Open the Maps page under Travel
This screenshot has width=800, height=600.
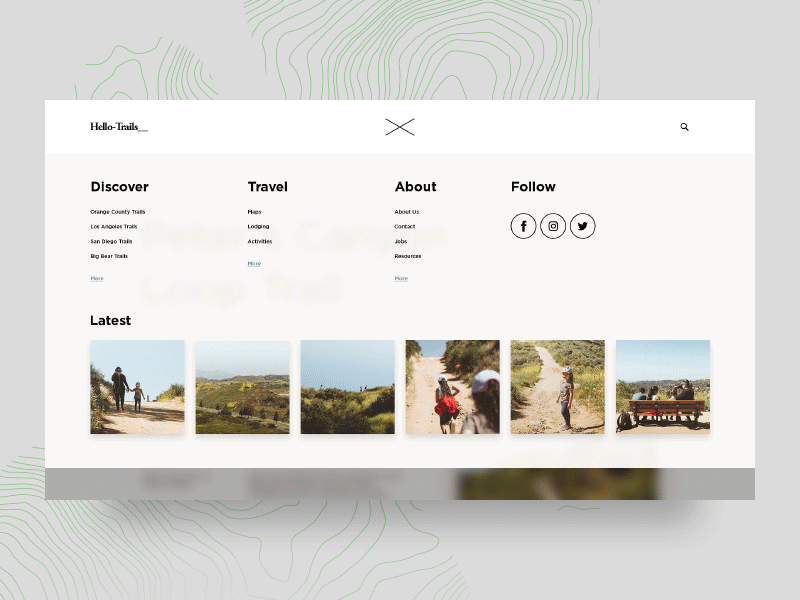(255, 212)
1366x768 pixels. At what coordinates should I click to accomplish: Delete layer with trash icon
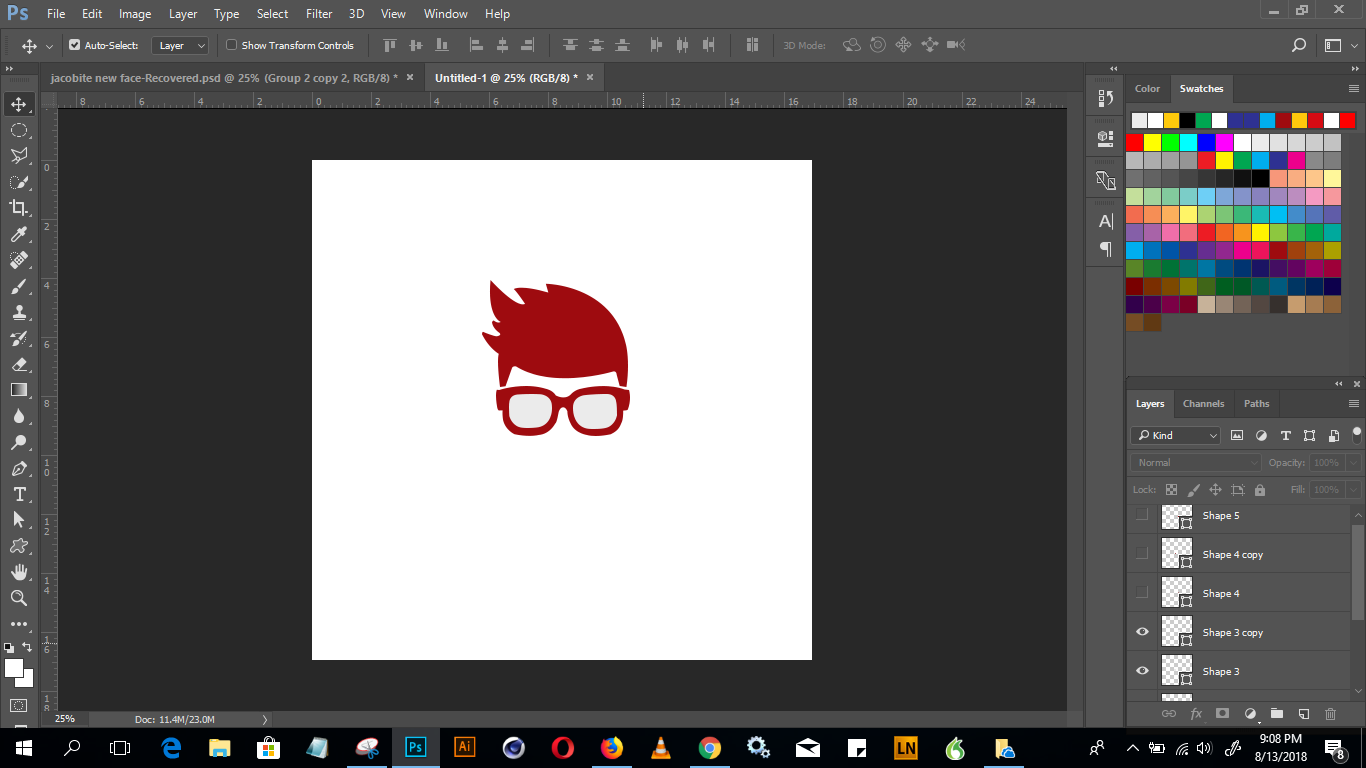1330,714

---+---

Using the records above, extract exactly and only the lines from the one with "This screenshot has width=800, height=600." through the final line, inclusive, leaving out pictures.

▶ [Output for this exercise]:
This screenshot has width=800, height=600.
(255, 212)
1366x768 pixels. At what coordinates should I click to accomplish: Delete layer with trash icon
1330,714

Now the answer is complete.